• _DO THIS_
Convert the listing below into a Markdown table with the columns Row and Line. Start with the line containing "Select the Twitter bird icon in the icon set", continue through the end of the listing, skip blank lines, and leave out the pictures.

· · ·

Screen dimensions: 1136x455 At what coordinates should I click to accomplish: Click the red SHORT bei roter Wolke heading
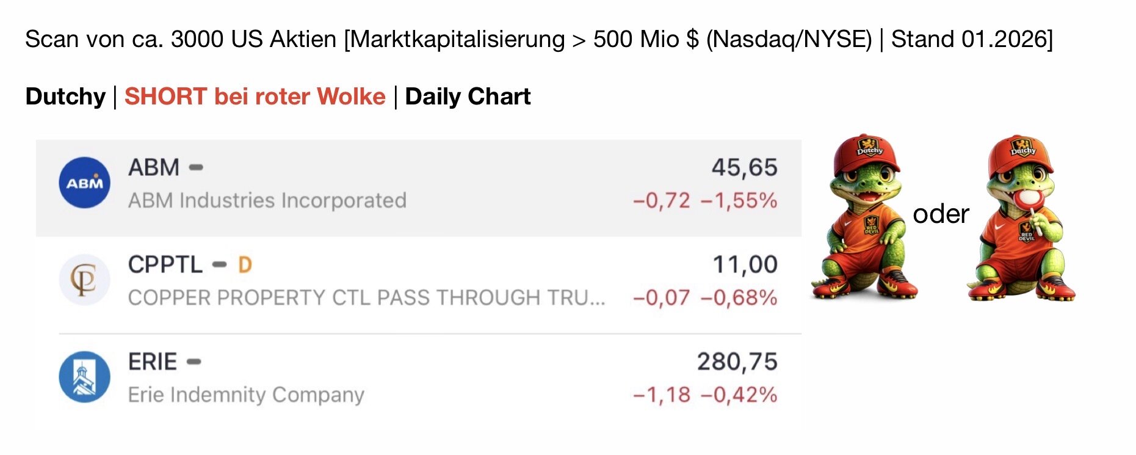[x=255, y=96]
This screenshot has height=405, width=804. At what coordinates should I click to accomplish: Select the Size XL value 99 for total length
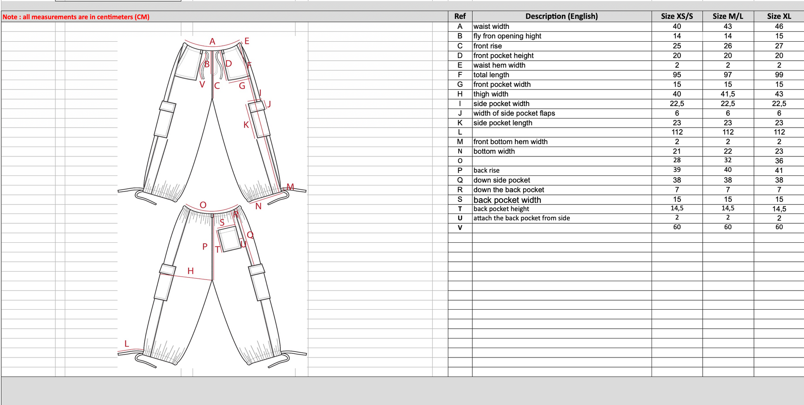[779, 75]
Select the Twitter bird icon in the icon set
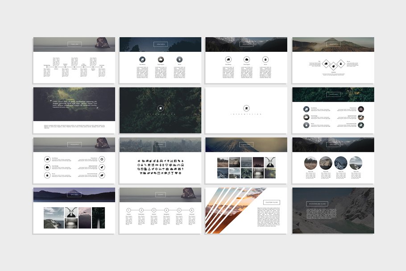 (x=152, y=173)
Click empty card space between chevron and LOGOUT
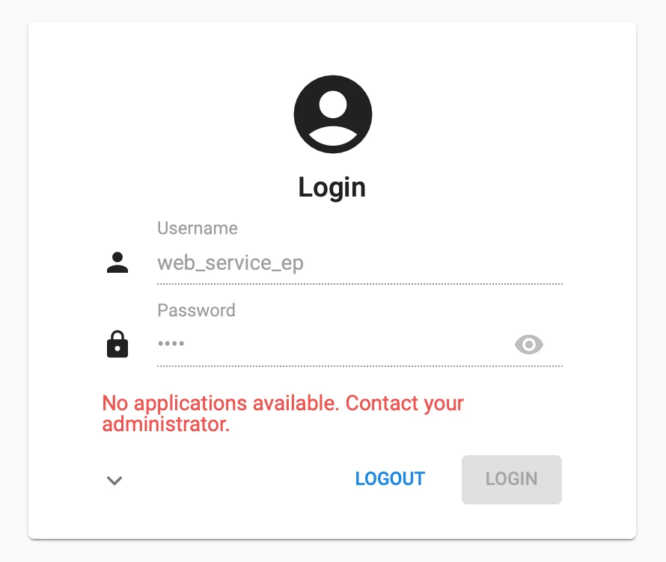 pos(232,479)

· · ·

• _FULL SOLUTION_
| Row | Line |
|---|---|
| 1 | Select the Twitter bird icon in the icon set |
| 2 |  (x=152, y=173) |
| 3 | Click empty card space between chevron and LOGOUT |
| 4 |  pos(232,479) |